LLM与漏洞披露:开源维护者的困境与思考
核心观点
LLM不仅能写代码,现在还能有效地发现代码中的安全漏洞。这一变化正在从根本上改变开源项目的安全维护方式。
关键洞察
- 漏洞发现的民主化:LLM之前受限于上下文窗口,难以理解大型代码库。现在这个问题已解决,任何人都可以让LLM帮忙找漏洞。
- 商业化安全工具:OpenAI Codex Security、Anthropic Claude Code Security等产品正在将对代码的自动安全审查变成服务。
- 维护者压力剧增:NATS Server项目近期收到的安全报告数量激增,很多是LLM发现的。维护者不得不推迟功能开发来修复这些"陈年旧账"。
- LLM的非确定性:不同模型会发现不同问题,同一个模型在不同提示下也可能发现不同问题。

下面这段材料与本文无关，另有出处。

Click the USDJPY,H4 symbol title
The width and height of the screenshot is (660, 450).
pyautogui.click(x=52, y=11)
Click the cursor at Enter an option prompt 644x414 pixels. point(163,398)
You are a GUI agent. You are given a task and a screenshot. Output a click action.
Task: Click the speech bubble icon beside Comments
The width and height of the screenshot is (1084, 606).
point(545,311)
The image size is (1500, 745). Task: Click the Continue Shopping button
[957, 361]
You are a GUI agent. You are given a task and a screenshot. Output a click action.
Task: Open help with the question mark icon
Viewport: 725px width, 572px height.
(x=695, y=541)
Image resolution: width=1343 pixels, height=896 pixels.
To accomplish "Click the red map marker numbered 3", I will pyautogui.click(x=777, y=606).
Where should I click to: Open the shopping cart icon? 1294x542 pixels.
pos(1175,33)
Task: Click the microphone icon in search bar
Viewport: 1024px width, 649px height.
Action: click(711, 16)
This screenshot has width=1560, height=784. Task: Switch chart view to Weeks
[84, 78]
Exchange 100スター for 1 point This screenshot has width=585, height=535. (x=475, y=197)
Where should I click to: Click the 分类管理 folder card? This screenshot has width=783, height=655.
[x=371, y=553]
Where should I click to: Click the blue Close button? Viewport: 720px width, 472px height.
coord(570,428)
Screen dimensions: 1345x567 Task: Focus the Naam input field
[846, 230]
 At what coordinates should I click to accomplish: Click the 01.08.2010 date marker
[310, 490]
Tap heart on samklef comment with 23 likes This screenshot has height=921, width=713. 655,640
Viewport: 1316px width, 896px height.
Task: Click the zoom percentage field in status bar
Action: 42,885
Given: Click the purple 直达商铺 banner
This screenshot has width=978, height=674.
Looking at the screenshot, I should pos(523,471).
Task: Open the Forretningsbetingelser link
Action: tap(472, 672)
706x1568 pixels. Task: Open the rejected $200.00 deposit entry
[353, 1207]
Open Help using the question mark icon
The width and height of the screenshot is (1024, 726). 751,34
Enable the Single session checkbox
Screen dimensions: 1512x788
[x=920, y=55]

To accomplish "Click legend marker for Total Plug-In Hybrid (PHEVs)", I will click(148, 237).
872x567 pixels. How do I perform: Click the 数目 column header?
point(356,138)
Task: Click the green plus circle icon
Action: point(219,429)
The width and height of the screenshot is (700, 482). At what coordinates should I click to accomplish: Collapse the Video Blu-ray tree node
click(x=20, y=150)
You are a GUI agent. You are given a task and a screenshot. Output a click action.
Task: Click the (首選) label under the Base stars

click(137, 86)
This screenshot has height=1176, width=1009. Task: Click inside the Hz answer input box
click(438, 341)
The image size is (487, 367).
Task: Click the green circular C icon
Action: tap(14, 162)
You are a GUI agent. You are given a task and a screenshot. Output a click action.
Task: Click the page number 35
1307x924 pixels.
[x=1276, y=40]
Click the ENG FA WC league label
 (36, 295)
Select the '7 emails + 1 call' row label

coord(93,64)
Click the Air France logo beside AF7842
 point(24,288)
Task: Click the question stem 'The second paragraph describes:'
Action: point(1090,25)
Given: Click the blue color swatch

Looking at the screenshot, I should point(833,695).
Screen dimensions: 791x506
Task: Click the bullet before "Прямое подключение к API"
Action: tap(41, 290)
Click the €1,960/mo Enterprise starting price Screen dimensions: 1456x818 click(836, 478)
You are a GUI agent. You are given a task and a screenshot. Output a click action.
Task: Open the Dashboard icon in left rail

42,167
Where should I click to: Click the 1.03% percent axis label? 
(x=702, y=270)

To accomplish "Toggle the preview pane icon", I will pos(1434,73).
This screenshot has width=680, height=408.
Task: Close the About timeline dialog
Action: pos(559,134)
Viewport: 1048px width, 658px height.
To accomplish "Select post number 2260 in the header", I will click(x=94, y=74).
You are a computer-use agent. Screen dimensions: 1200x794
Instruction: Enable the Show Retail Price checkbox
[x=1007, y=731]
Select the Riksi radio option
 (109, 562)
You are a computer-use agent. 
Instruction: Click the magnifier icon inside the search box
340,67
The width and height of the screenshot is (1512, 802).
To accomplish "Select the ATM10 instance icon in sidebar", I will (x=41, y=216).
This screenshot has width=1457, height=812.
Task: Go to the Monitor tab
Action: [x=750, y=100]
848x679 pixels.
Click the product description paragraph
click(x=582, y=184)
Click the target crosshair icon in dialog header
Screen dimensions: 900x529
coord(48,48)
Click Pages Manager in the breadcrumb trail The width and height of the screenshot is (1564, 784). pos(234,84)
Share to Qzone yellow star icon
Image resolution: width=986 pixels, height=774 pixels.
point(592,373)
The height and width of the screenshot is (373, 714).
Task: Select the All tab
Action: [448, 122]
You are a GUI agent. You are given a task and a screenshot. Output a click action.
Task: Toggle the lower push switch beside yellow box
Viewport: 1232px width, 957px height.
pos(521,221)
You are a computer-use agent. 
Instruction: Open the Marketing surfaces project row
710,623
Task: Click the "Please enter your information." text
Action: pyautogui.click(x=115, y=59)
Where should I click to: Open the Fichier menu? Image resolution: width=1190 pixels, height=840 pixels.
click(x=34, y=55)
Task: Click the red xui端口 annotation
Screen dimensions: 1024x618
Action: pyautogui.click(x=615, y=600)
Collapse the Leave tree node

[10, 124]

这让审查过程像"抽奖"。
- 防御性使用LLM:维护者被迫使用与攻击者相同的工具来提前发现并修复漏洞。
重要引述
"我们发现的东西是日常工作中错过的,是外部人工安全审计错过的,是静态分析器继续错过的。"
"现在感觉作为维护者我们的压力显著增加,在相对较短的时间内,我们的时间和姿态可以在任何时刻被任何一个拥有Claude订阅的人打断。"
意义
这篇文章来自一线开源维护者的真实经历,揭示了AI安全工具的双面性:
- 好的一方面:帮助发现长期被忽视的漏洞
- 坏的一方面:给维护者带来巨大压力,可能导致"安全疲劳"